Chao Kuan-Hao, Mao Alan, Salzberg Steven L, Pertea Mihaela
Department of Computer Science, Johns Hopkins University, Baltimore, MD 21218, USA.
Center for Computational Biology, Johns Hopkins University, Baltimore, MD 21218, USA.
bioRxiv. 2023 Jul 29:2023.07.27.550754. doi: 10.1101/2023.07.27.550754.
The process of splicing messenger RNA to remove introns plays a central role in creating genes and gene variants. Here we describe Splam, a novel method for predicting splice junctions in DNA based on deep residual convolutional neural networks. Unlike some previous models, Splam looks at a relatively limited window of 400 base pairs flanking each splice site, motivated by the observation that the biological process of splicing relies primarily on signals within this window.

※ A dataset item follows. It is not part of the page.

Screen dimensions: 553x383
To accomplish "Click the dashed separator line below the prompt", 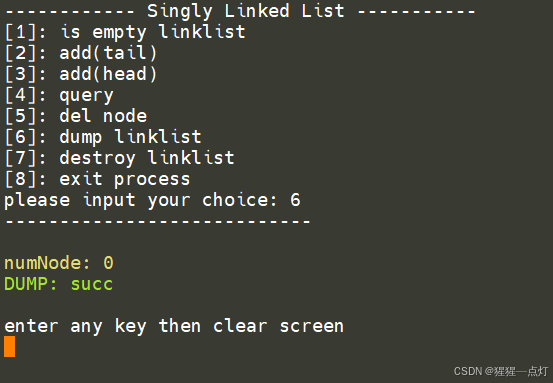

Additionally, Splam introduces the idea of training the network on donor and acceptor pairs together, based on the principle that the splicing machinery recognizes both ends of each intron at once. We compare Splam's accuracy to recent state-of-the-art splice site prediction methods, particularly SpliceAI, another method that uses deep neural networks. Our results show that Splam is consistently more accurate than SpliceAI, with an overall accuracy of 96% at predicting human splice junctions. Splam generalizes even to non-human species, including distant ones like the flowering plant . Finally, we demonstrate the use of Splam on a novel application: processing the spliced alignments of RNA-seq data to identify and eliminate errors. We show that when used in this manner, Splam yields substantial improvements in the accuracy of downstream transcriptome analysis of both poly(A) and ribo-depleted RNA-seq libraries. Overall, Splam offers a faster and more accurate approach to detecting splice junctions, while also providing a reliable and efficient solution for cleaning up erroneous spliced alignments.
将信使核糖核酸剪接以去除内含子的过程在基因和基因变体的形成中起着核心作用。在此,我们描述了Splam,一种基于深度残差卷积神经网络预测DNA中剪接位点的新方法。与一些先前的模型不同,Splam着眼于每个剪接位点两侧400个碱基对的相对有限窗口,这是基于剪接的生物学过程主要依赖于该窗口内信号的观察结果。此外,Splam引入了基于剪接机制同时识别每个内含子两端的原理,对供体和受体对一起进行网络训练的理念。我们将Splam的准确性与最近的最先进剪接位点预测方法,特别是另一种使用深度神经网络的方法SpliceAI进行比较。我们的结果表明,Splam始终比SpliceAI更准确,在预测人类剪接位点时总体准确率为96%。Splam甚至可以推广到非人类物种,包括像开花植物这样的远缘物种。最后,我们展示了Splam在一个新应用中的使用:处理RNA测序数据的剪接比对以识别和消除错误。我们表明,以这种方式使用时,Splam在对聚腺苷酸和核糖体去除的RNA测序文库的下游转录组分析准确性方面有显著提高。总体而言,Splam提供了一种更快、更准确的检测剪接位点的方法,同时也为清理错误的剪接比对提供了可靠且高效的解决方案。